If there’s anything positive from the numbers this morning, it’s Asia where markets are mixed.

Pounded for weeks, the Hong Kong and Shanghai markets have been clinging to their gains throughout the trading day on Thursday, possibly a sign that the markets see the situation beginning to stabilize there.

Elsewhere, the dollar is down. Gold is up, and crude is down. Again.

As we’ve noted here before, commodities are taking a beating from the outbreak. Crude is among the worst hit. Analysts were banking on 2020 being a strong year for oil demand, my colleague Katherine Dunn reports, but then the outbreak obliterated all those year-ahead projections.

The crude collapse is the subject of today’s chart.

Crude awakening

***

The chart above zooms back as far as Jan. 17. At the time, crude was trading above $64 per barrel, and was trending higher. And then coronavirus hit.

As I was putting this chart together this morning, the price of Brent Crude was a mere four-tenths of a percent away from bear territory (looking back over the past six weeks). It’s climbed a bit since then, but it’s still under major pressure. Natural gas, meanwhile, is doing nearly as poorly, down 18.4%, while the wider Bloomberg Commodity Index is off 8.3% in that period.

Typically, there are winners to be found when oil is cheap. Airlines stocks, for one, usually take off under such conditions. But the opposite is happening. European low-cost flyers EasyJet and Ryanair are down more than 15% this week. Airlines are cutting flights to Asia to Italy and elsewhere as people just aren’t getting on planes.

And so oil producers are getting hit on both sides—individual consumers are cutting back on travel and producers are in a holding pattern until the virus threat passes.

This makes the price of crude a good indicator to measure the economic damage of the coronavirus outbreak. A sustained uptick in price will likely tell us demand is recovering, as are parts of the most ravaged parts of the global economy.

On the plus side—I promised you a “winner” in this analysis—is the environment. There are indications that air quality in some of China’s most industrialized cities is vastly improved since officials shuttered factories there. So, take a breath.

We’ll see you here tomorrow. Have a nice day.

Bernhard Warner
@BernhardWarner
Bernhard.Warner@Fortune.com

Today's reads

Record property deal. U.S. private equity giant Blackstone is making a big bet on student housing, paying $6 billion for the iQ Student Accommodation business in Britain’s largest private real estate deal. The business, purchased from Goldman Sachs Group and the Wellcome Trust, owns and manages properties with more than 28,000 student beds in the U.K. Private-equity firms are betting heavily on U.K. real estate, which has lagged other western European markets since the Brexit referendum in mid-2016, Bloomberg reports.
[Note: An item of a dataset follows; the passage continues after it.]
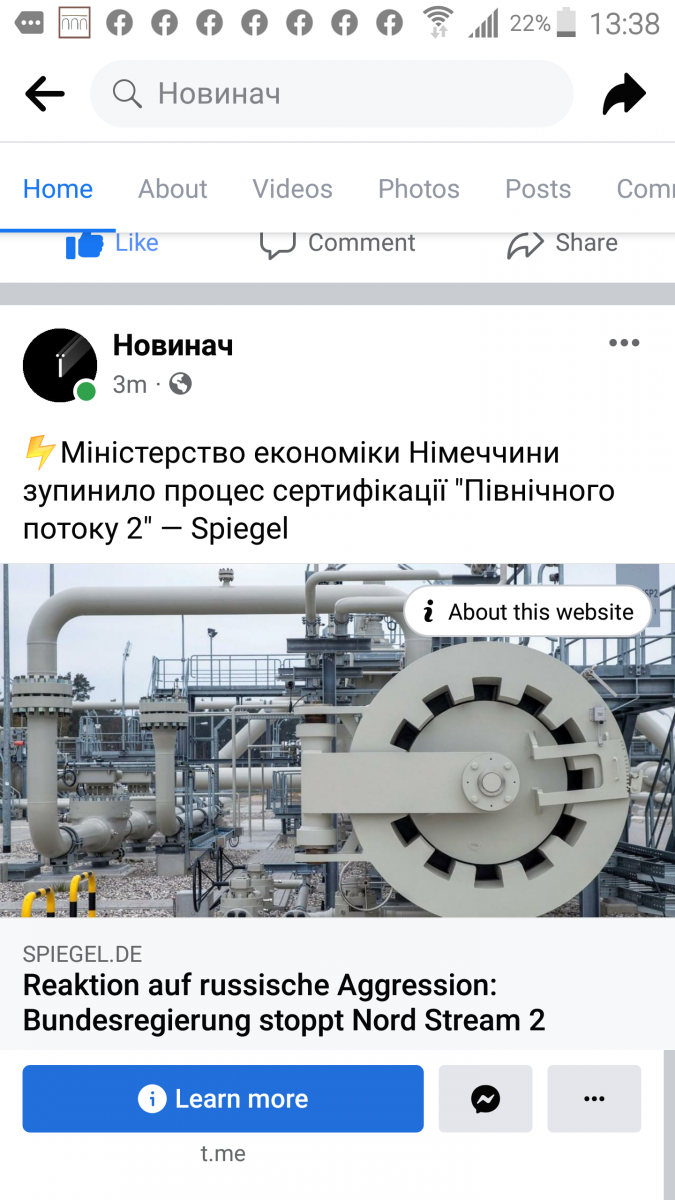Open comments via speech bubble icon

pyautogui.click(x=277, y=245)
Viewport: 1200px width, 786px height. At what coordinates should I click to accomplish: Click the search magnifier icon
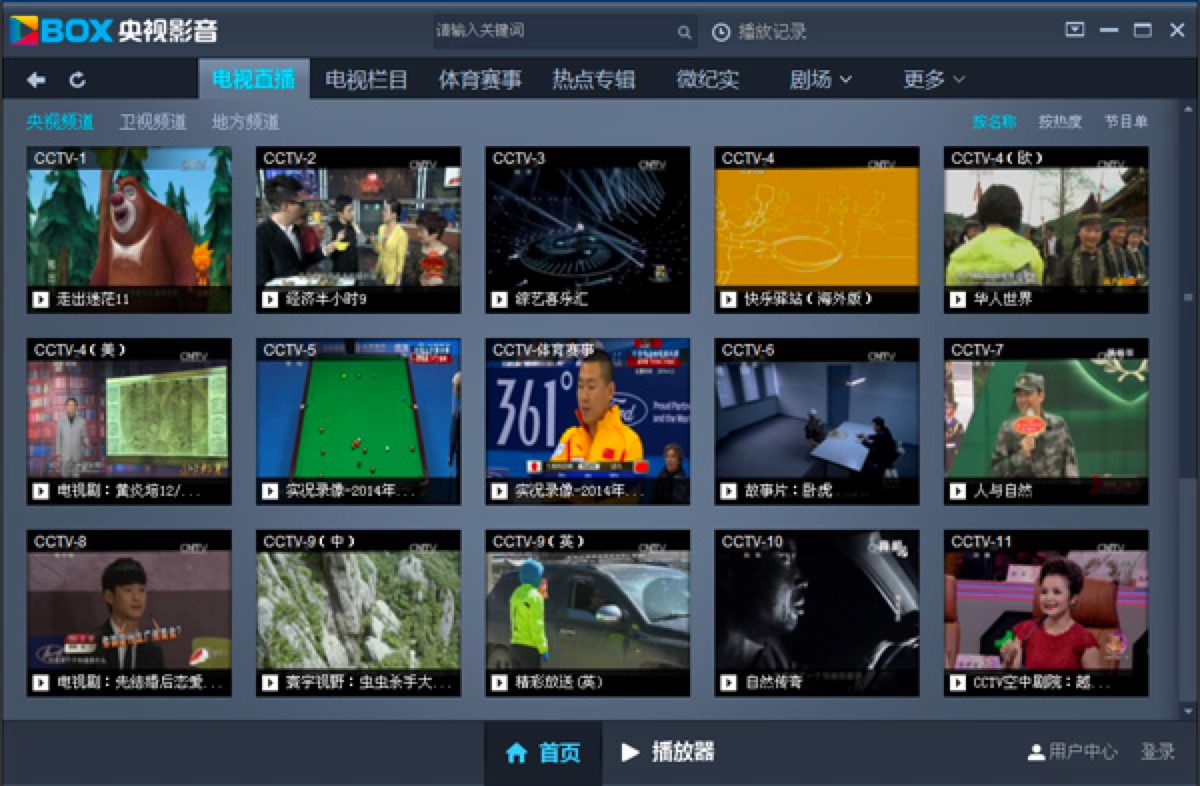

Six figures. Some advice for those looking for a better-paying job: move! Silicon Valley, not surprisingly, tops a list of places with the most six-figure incomes. More than 28% of people working in the San Jose/Sunnyvale/Santa Clara area of California take home pay of $100,000 or more, compared with less than 7% nationally, says Fortune’s Chris Morris. The Washington D.C. area, second on the list, saw the number of high-paying gigs surge nearly 38% between 2015-2018. And the Sacramento, Calif. area saw a 73% improvement in that time.

Gold rush. The coronavirus outbreak could push gold to $1,800 an ounce within months, Goldman Sachs forecasts. Investors are snapping up the precious metal as a safe haven amid coronavirus fears, depressed real rates, and a renewed focus on the U.S. election. Spot gold, up more than 8% this year, traded at $1,651.70 an ounce Thursday.

Market candy

This day in history. Monday’s coronavirus-induced 1,000-point plunge in the Dow shocked investors. But it’s not the first time a crisis originating in China has roiled global markets in late February. On February 27, 2007, China’s benchmark Shanghai Composite Index, which had been rising rapidly for months, plunged by 9%, its biggest fall for a decade, after it was hit by rumors of a state crackdown on speculation. Market jitters spread around the world, with the Dow Jones index sliding 416 points that day, its biggest one-day points loss since the September 11 attacks. Chinese markets went on to greater peaks, but February 27 marked the beginning of the end of China’s stock market bubble.